◆ **Exercise material**
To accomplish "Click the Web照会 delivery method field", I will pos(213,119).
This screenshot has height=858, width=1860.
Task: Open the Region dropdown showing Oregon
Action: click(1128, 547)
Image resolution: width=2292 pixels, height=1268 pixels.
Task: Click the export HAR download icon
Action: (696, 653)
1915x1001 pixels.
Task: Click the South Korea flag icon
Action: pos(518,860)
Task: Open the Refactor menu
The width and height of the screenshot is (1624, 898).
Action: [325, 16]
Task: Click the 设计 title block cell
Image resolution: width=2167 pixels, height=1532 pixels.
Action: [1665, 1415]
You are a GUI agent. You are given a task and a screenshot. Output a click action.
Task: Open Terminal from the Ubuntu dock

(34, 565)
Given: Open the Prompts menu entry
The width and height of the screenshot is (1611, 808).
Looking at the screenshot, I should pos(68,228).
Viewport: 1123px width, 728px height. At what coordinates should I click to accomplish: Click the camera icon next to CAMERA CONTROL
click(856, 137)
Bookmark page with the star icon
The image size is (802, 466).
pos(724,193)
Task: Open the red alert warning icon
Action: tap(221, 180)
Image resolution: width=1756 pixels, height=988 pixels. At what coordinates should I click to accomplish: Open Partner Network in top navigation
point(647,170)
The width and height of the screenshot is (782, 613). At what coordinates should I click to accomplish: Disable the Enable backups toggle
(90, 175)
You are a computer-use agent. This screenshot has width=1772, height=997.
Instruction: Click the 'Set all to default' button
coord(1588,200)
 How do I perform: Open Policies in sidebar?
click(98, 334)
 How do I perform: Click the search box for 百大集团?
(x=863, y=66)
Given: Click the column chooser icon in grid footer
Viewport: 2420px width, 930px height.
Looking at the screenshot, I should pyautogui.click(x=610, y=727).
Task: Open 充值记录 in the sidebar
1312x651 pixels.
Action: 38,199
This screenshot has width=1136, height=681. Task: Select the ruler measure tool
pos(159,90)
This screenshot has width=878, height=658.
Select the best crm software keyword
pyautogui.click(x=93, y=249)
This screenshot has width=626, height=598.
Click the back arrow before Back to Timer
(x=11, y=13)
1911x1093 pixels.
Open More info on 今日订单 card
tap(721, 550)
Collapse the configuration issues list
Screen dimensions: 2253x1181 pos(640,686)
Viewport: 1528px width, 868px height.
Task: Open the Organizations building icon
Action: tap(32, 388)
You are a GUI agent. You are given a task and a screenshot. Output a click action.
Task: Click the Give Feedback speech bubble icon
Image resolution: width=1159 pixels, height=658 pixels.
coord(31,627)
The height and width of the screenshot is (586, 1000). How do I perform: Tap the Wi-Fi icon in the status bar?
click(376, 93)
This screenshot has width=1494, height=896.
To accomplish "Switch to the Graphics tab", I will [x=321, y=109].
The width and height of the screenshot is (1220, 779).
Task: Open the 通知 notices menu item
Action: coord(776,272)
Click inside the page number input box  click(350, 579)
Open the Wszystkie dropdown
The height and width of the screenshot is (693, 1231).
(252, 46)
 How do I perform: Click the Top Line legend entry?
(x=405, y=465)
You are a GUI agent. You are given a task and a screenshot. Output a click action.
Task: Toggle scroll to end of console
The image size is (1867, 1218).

◆ **Task to complete**
Print the whole listing once more, exactly as it stands.

◆ **Result**
To accomplish "Click the Web照会 delivery method field", I will pos(213,119).
This screenshot has height=858, width=1860.
Task: Open the Region dropdown showing Oregon
Action: click(1128, 547)
Image resolution: width=2292 pixels, height=1268 pixels.
Task: Click the export HAR download icon
Action: (696, 653)
1915x1001 pixels.
Task: Click the South Korea flag icon
Action: pos(518,860)
Task: Open the Refactor menu
The width and height of the screenshot is (1624, 898).
Action: [325, 16]
Task: Click the 设计 title block cell
Image resolution: width=2167 pixels, height=1532 pixels.
Action: [1665, 1415]
You are a GUI agent. You are given a task and a screenshot. Output a click action.
Task: Open Terminal from the Ubuntu dock

(34, 565)
Given: Open the Prompts menu entry
The width and height of the screenshot is (1611, 808).
Looking at the screenshot, I should pos(68,228).
Viewport: 1123px width, 728px height. At what coordinates should I click to accomplish: Click the camera icon next to CAMERA CONTROL
click(856, 137)
Bookmark page with the star icon
The image size is (802, 466).
pos(724,193)
Task: Open the red alert warning icon
Action: tap(221, 180)
Image resolution: width=1756 pixels, height=988 pixels. At what coordinates should I click to accomplish: Open Partner Network in top navigation
point(647,170)
The width and height of the screenshot is (782, 613). At what coordinates should I click to accomplish: Disable the Enable backups toggle
(90, 175)
You are a computer-use agent. This screenshot has width=1772, height=997.
Instruction: Click the 'Set all to default' button
coord(1588,200)
 How do I perform: Open Policies in sidebar?
click(98, 334)
 How do I perform: Click the search box for 百大集团?
(x=863, y=66)
Given: Click the column chooser icon in grid footer
Viewport: 2420px width, 930px height.
Looking at the screenshot, I should pyautogui.click(x=610, y=727).
Task: Open 充值记录 in the sidebar
1312x651 pixels.
Action: 38,199
This screenshot has width=1136, height=681. Task: Select the ruler measure tool
pos(159,90)
This screenshot has width=878, height=658.
Select the best crm software keyword
pyautogui.click(x=93, y=249)
This screenshot has width=626, height=598.
Click the back arrow before Back to Timer
(x=11, y=13)
1911x1093 pixels.
Open More info on 今日订单 card
tap(721, 550)
Collapse the configuration issues list
Screen dimensions: 2253x1181 pos(640,686)
Viewport: 1528px width, 868px height.
Task: Open the Organizations building icon
Action: tap(32, 388)
You are a GUI agent. You are given a task and a screenshot. Output a click action.
Task: Click the Give Feedback speech bubble icon
Image resolution: width=1159 pixels, height=658 pixels.
coord(31,627)
The height and width of the screenshot is (586, 1000). How do I perform: Tap the Wi-Fi icon in the status bar?
click(376, 93)
This screenshot has width=1494, height=896.
To accomplish "Switch to the Graphics tab", I will [x=321, y=109].
The width and height of the screenshot is (1220, 779).
Task: Open the 通知 notices menu item
Action: coord(776,272)
Click inside the page number input box  click(350, 579)
Open the Wszystkie dropdown
The height and width of the screenshot is (693, 1231).
(252, 46)
 How do I perform: Click the Top Line legend entry?
(x=405, y=465)
You are a GUI agent. You are given a task and a screenshot. Output a click action.
Task: Toggle scroll to end of console
The image size is (1867, 1218).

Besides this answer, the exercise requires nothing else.